Bir kez daha Vonnegut

Kurt Vonnegut…

Türkiye’de de hatırı sayılır bir okur kitlesi olan yazar.

Kafası güzel insanlardan.

2007’de göçtü gitti bu dünyadan. Ama kitaplarını okuyunca, ne kadar “zamansız” bir yazar olduğunu anlıyor insan. Daha doğrusu, “tüm zamanları kapsayan” bir yazar.

Mavi Sakal/Bluebeard, Şubat ayında Handan Balkara’nın çevirisiyle, Can Yayınları’ndan çıktı.

Müthiş bir kurgusal otobiyografi bu. Şampiyonların Kahvaltısı romanında okurun karşısına çıkan dışavurumcu ressam Rabo Karabekian’ın hayat hikayesi.

Kısa bölümler, zaman içinde gidiş-gelişler ve hayat hikayesinin zeminine yerleştirilmiş bir Amerika ve Amerikan sanat algısı eleştirisi. Üstelik geçen yüzyılın en kaypak yıllarının bir fotoğrafı.

Rabo Karabekian’ın bir Ermeni olarak 1915 hakkında söyleyecekleri de var elbette. Çünkü anne ve babası Rabo’nun tanımlamasıyla ‘soykırımın ve katliamın’ tam ortasına düşmüş durumda. Romanın birinci bölümünde, ilk döt-beş sayfasına yerleşmiş olan bu hikaye, imparatorluklar devrinden ve soykırımdan söz ediyor.

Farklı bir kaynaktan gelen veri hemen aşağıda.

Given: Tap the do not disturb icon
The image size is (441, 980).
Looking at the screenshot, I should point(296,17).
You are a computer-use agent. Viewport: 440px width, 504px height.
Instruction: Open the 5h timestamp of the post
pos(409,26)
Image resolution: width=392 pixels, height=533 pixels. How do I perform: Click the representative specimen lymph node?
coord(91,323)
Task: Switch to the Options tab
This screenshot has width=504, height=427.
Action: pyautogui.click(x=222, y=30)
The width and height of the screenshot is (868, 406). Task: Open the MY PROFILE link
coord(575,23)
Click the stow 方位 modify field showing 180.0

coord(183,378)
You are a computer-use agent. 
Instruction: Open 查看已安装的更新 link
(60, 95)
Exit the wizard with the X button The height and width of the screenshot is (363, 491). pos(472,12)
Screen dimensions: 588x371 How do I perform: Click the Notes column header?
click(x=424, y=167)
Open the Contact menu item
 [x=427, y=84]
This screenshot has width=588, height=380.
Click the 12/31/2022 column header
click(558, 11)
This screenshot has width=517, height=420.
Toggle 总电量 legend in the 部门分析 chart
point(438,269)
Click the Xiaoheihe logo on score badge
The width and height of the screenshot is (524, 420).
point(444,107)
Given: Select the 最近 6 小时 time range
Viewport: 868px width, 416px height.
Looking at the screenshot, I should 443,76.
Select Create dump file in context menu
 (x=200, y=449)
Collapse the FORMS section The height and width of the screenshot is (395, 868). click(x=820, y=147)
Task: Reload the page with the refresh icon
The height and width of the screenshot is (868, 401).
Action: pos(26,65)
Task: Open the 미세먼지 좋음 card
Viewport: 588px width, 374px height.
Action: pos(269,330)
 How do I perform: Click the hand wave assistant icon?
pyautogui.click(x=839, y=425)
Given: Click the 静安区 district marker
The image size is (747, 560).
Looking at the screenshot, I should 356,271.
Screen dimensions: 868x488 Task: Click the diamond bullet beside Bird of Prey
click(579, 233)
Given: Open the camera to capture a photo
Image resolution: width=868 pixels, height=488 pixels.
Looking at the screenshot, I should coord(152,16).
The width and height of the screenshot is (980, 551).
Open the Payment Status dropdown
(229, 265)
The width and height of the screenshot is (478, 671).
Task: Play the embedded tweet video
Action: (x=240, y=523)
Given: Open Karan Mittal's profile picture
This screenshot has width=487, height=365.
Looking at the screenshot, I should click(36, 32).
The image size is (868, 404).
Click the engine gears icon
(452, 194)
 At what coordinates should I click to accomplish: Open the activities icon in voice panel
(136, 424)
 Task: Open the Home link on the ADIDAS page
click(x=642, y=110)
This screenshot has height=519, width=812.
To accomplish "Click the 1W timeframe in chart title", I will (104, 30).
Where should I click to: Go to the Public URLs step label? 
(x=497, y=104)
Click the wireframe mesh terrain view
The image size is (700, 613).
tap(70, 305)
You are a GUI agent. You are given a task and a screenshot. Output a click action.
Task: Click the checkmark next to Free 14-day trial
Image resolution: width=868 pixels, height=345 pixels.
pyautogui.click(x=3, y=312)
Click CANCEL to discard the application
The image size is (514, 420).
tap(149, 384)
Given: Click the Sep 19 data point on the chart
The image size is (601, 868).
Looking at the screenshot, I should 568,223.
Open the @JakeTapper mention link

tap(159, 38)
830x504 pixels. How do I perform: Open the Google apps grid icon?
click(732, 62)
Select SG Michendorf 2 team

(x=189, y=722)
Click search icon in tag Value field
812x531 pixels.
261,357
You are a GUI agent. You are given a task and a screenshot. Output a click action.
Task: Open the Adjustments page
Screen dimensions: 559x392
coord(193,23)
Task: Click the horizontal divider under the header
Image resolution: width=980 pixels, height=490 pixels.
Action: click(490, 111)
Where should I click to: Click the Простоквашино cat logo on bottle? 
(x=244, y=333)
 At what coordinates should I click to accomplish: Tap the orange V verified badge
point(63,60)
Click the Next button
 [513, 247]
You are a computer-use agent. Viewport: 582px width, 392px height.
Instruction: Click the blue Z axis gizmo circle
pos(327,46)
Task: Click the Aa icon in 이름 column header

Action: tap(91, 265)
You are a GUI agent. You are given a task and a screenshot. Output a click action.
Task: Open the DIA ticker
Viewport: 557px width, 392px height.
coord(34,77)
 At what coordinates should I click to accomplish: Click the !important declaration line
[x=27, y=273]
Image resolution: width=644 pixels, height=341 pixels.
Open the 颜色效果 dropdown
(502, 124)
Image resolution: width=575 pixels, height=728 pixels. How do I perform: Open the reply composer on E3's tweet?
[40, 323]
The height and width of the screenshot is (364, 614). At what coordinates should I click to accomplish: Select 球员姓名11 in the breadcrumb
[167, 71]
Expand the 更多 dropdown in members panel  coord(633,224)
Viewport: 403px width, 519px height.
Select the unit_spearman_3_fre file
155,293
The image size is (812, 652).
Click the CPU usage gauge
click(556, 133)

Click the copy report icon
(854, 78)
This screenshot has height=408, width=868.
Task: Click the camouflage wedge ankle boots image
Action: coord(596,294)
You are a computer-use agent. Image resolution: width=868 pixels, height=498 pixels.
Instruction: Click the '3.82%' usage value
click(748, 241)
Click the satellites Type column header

Mavi Sakal, kara mizahtan örülmüş bir kazak giydiriyor okuruna. Ama bu kazağın desenleri sadece mülteci olmaktan, sanat dünyasından ve felaketlerin dünyasında insan kalmaya çalışmaktan oluşmuyor. Vonnegut’un sürekli okurları nasıl bir olaylar sarmalıyla buluşacaklarını biliyor, sürprizi kaçırmayayım.

Aklıma gelmişken, Kurt Vonnegut daha önce Gece Ana ile Fil Uçuşu’na konuk olmuştu.

Mavi Sakal okunmalı. Vonnegut buldum mu kaçırmam diyenlerdenseniz, tavsiyedir.

Comments (1)

Bu güzel yazı ve tavsiyeler için teşekkürler. Kaleminizden ustaları okumak büyük keyif ve önemli bir deneyim.